Poursuivez le récit consacré à l'institut durant la guerre de 1940-1945 en reprenant après sa dernière phrase.

_TEXTE DE LECTURE_
*****

La période de guerre 1940-45

 

  C'est l'abbé Tomsen qui est directeur de l'école pendant ces années de tourmente.

  Il doit d'abord résoudre les problèmes engendrés par la « drôle de guerre ». Il faut remplacer les membres du personnel rappelés sous les armes, et organiser la vie scolaire malgré la réquisition de plusieurs locaux : la salle d’étude et le réfectoire des internes, notamment, deviennent des extensions de l’hôpital militaire tout proche.


  Dès le 10 mai 1940, l'invasion allemande entraîne l’exode de bien des élèves et professeurs. L'abbé Tomsen, lui-même, est contraint de partir dès le 11, car il est inscrit sur une liste d' « évacués obligatoires », du fait qu'il a travaillé pour la résistance en 1914-18. Il se retrouve en France, dans la région de Bordeaux, où il s'adonne à la pastorale paroissiale.

  Il essaie à diverses reprises de recontacter l'institut, et ses vaines tentatives lui font craindre le pire : la destruction des lieux. Quand il finit par apprendre qu'il n'en est rien, et qu'au contraire, les cours ont repris malgré les effectifs squelettiques, il décide de revenir à Liège. Il réintègre son école le 10 août, le jour de la fête de saint Laurent.

  Les cours, effectivement, ont repris avec l'aide de jeunes séminaristes, parmi lesquels l'abbé G. Gielen, que j'ai connu comme professeur de religion trente ans plus tard.
 

La L4, 4ème année électricité, en 1941 (le troisième élève en commençant par la droite est Jacques Degbomont, qui deviendra plus professeur à l'institut, grand spécialiste en matière de radio-télévision) :

Deux élèves électriciens avec
leur professeur Monsieur Piron, en 1942 :

  Un des gros problèmes est le ravitaillement. Il faut assurer la subsistance des internes,
aider les externes et les professeurs, ainsi que leurs familles :


  La solidarité s'organise. L'abbé Rénier (photo ci-contre) évoque ce souvenir : « Il s’agissait de deux boîtes en fer peintes en bleu et déposées sur les premiers bancs de ma classe. Vous les remplissiez de bonnes tartines au pain de froment, bien garnies de beurre et de viande, vous les Hesbignons suralimentés qui veniez en aide aux sous-alimentés de la ville et de la banlieue, arrivés en classe après un déjeuner aux carottes. C'était à dix heures, au bureau 26 du second étage, qu'avait lieu la distribution, et tout le monde était content : les campagnards d’avoir fait une bonne action ; les citadins d’avoir pu apaiser leur faim avec autre chose que du pain de ravitaillement ».
 

 

  À midi, le préfet circule entre les tables du réfectoire pour distribuer des plateaux de « collations » offertes par le « Secours d'Hiver » : fromages, sardines, foie de poisson, produits vitaminés, marmelades et confitures... Mais ce que nos affamés préfèrent, c'est le bol de soupe préparé par Madame Goffin, l'épouse du concierge. Une soupe consistante, faite à partir des cultures potagères de l'institut.

*****

Entrées de données extraites:
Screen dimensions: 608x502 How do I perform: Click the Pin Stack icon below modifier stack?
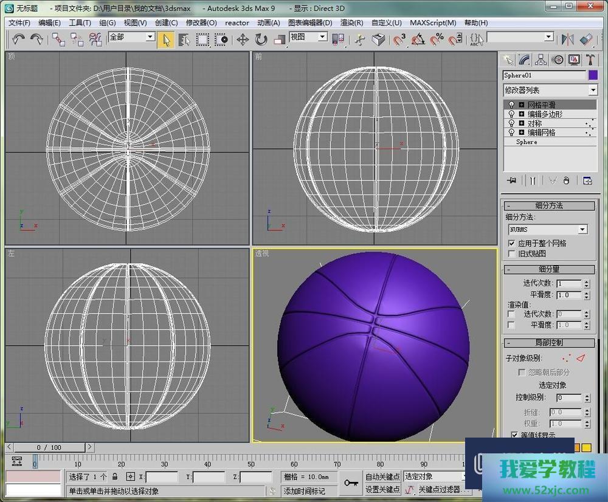[512, 181]
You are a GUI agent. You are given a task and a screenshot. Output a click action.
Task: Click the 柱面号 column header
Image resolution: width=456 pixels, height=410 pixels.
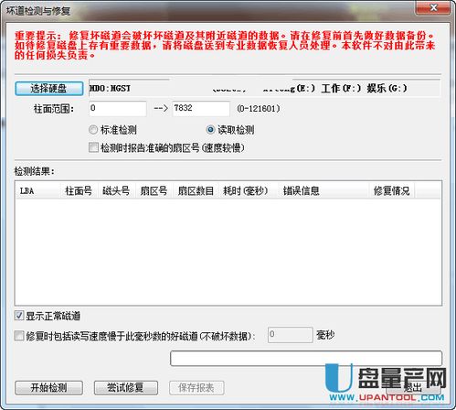point(80,191)
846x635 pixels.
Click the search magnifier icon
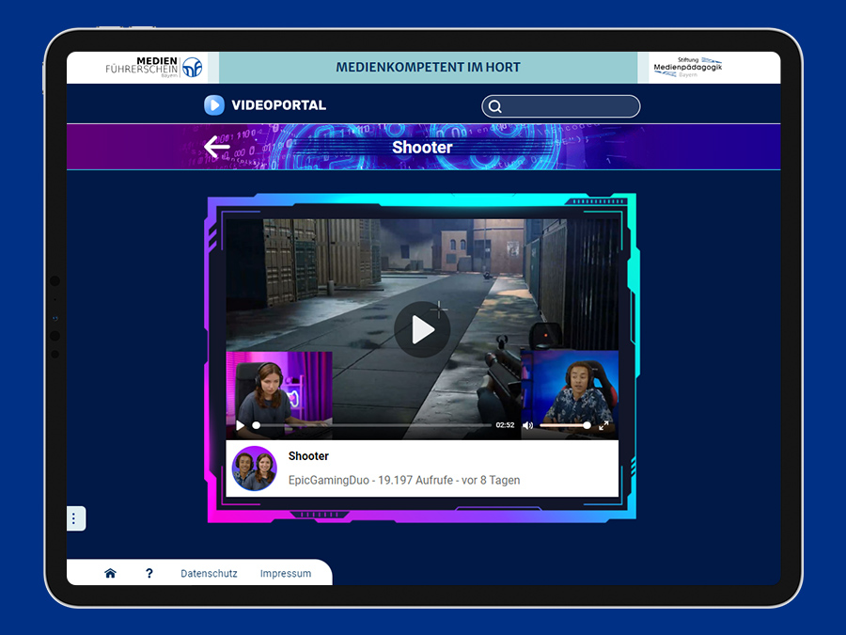point(494,106)
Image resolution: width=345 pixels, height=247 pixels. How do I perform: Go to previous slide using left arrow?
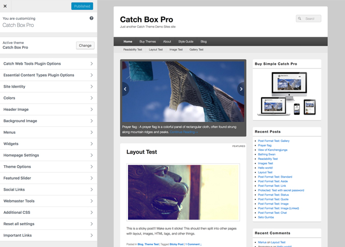[125, 89]
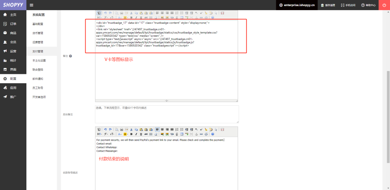Click the power icon in the top-right corner
390x190 pixels.
pyautogui.click(x=384, y=5)
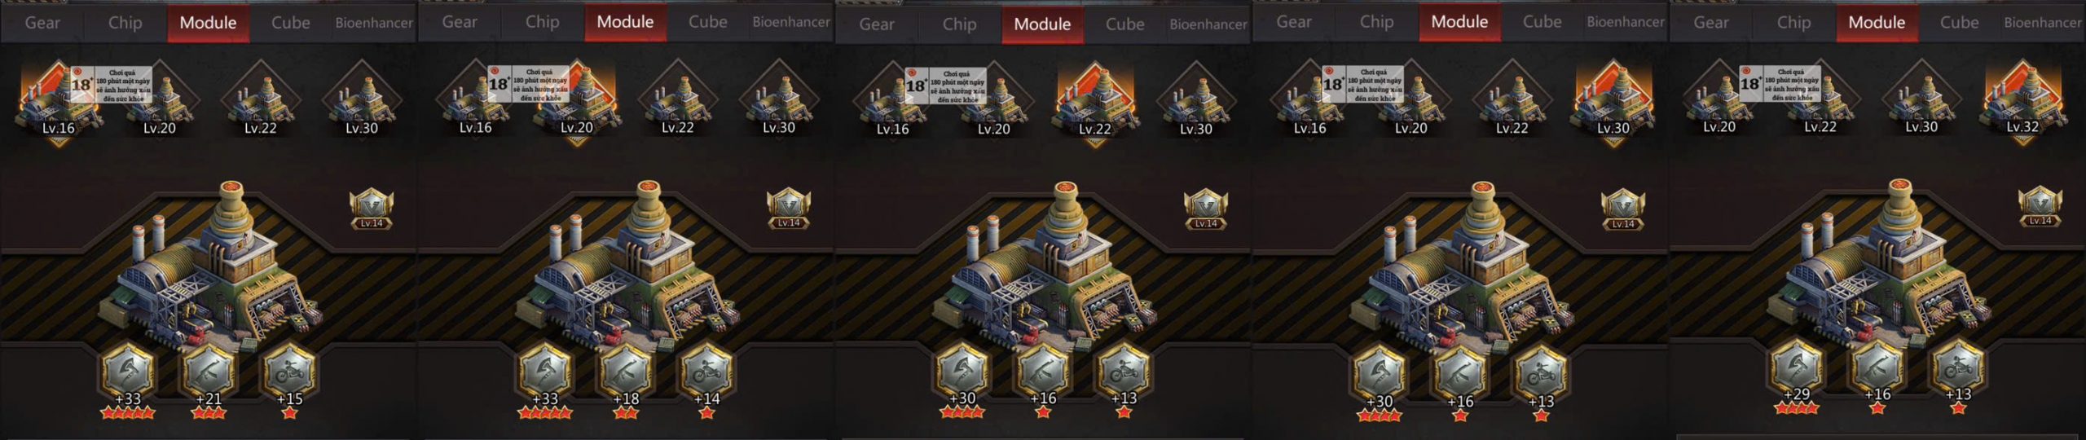This screenshot has height=440, width=2086.
Task: Open the Chip tab above the highlighted Lv.20 factory
Action: click(542, 23)
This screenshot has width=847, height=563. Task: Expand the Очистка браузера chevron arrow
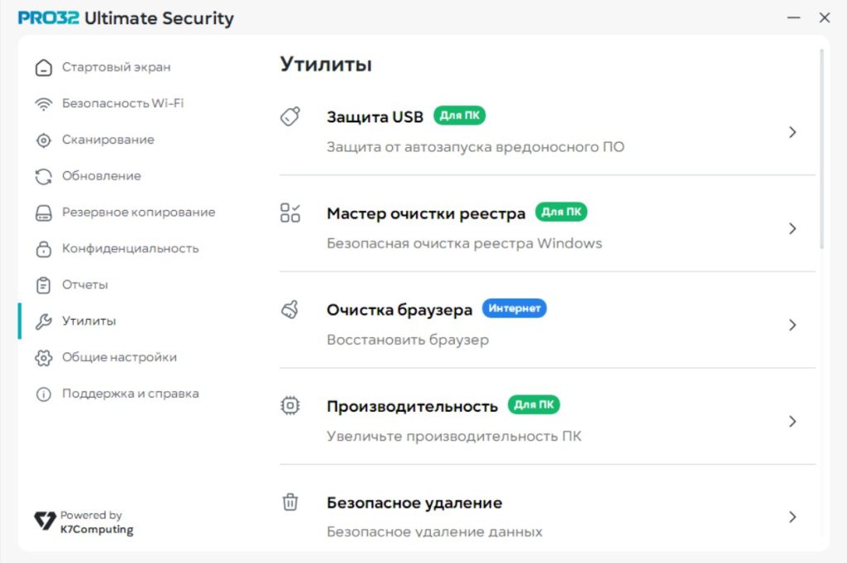tap(792, 325)
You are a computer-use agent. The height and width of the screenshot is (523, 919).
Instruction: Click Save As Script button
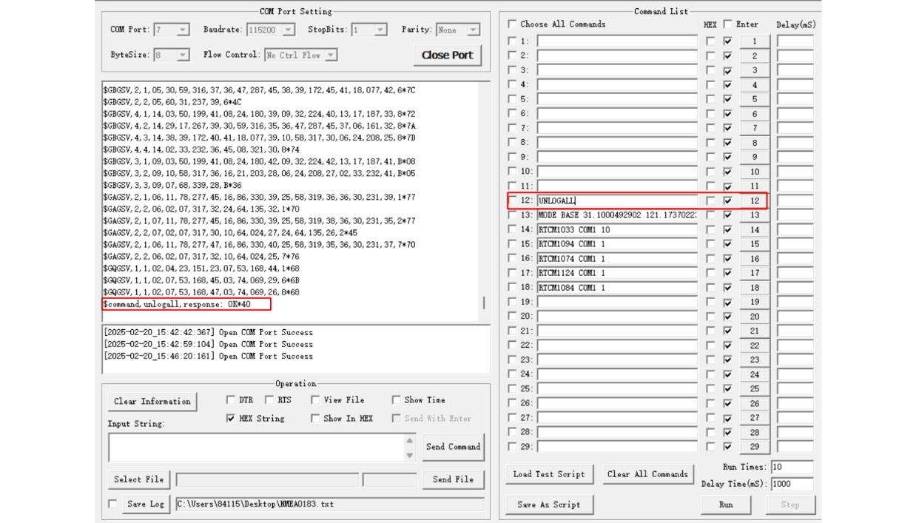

*****

_RÉSULTAT OBTENU_
   A l'arrière de la chapelle (là où se situent actuellement les nouveaux bâtiments), existent en effet des jardins dont une partie est consacrée à des cultures maraîchères.

  Régulièrement, l'abbé Tomsen refuse de fournir aux autorités allemandes la liste des élèves aînés, menacés de réquisition pour le service de travail obligatoire (STO). Un jour de 1944, au sortir d’une messe de premier vendredi du mois, des officiers de la Feldpolizei embarque brutalement notre directeur. Heureusement, cette captivité ne dure pas. Grâce à Dieu, les maîtres de l’heure ne soupçonnent qu'il existe, à Saint-Laurent, d'autres activités bien plus graves, comme une cache d'armes sous l'estrade de la salle d'étude.


 

  C'est Monsieur Dawans, professeur de français-histoire-géographie, qui a fait de l'institut un poste de commande de la Résistance sous toutes ses formes.

  Photo du major Dawans, grade obtenu après guerre pour services rendus à la patrie.

  Mobilisé en septembre 1939 comme officier de réserve au fort d’Eben-Emael, le lieutenant Dawans est attaché secrètement comme officier de liaison au War Office anglais, en vertu des accords militaires conclus entre les gouvernement belge et britannique.

  Le 28 mai, peu après la capitulation de l’armée belge, il est capturé et enfermé au camp de Brasschaat, près d’Anvers, d’où il est libéré peu après en sa qualité d’officier de réserve.

  Aussitôt rentré dans son foyer, il retourne à Saint-Laurent. Durant toute l’occupation allemande, de juin 1940 à septembre 1944, il participe activement à de multiples et dangereuses activités clandestines au sein de l’Armée Secrète et de l’Armée de Libération. Nom de code : Sébastien Dubois, jamais identifié par les nazis.

  Dans son bureau (il est aussi secrétaire du préfet et bibliothécaire), il dissimule des messages ou paquets compromettants parmi les registres de présences, les carnets d'élèves, les paperasses quelconques et objets perdus...

  L'esprit patriotique règne à Saint-Laurent. Le 11 novembre, par exemple, jour que l'occupant interdit de fêter, les cours sont suspendus et remplacés par des séances de lecture, exaltant l'héroïsme des combattants de 1914-18. L'épopée du fort de Loncin est souvent à l'honneur.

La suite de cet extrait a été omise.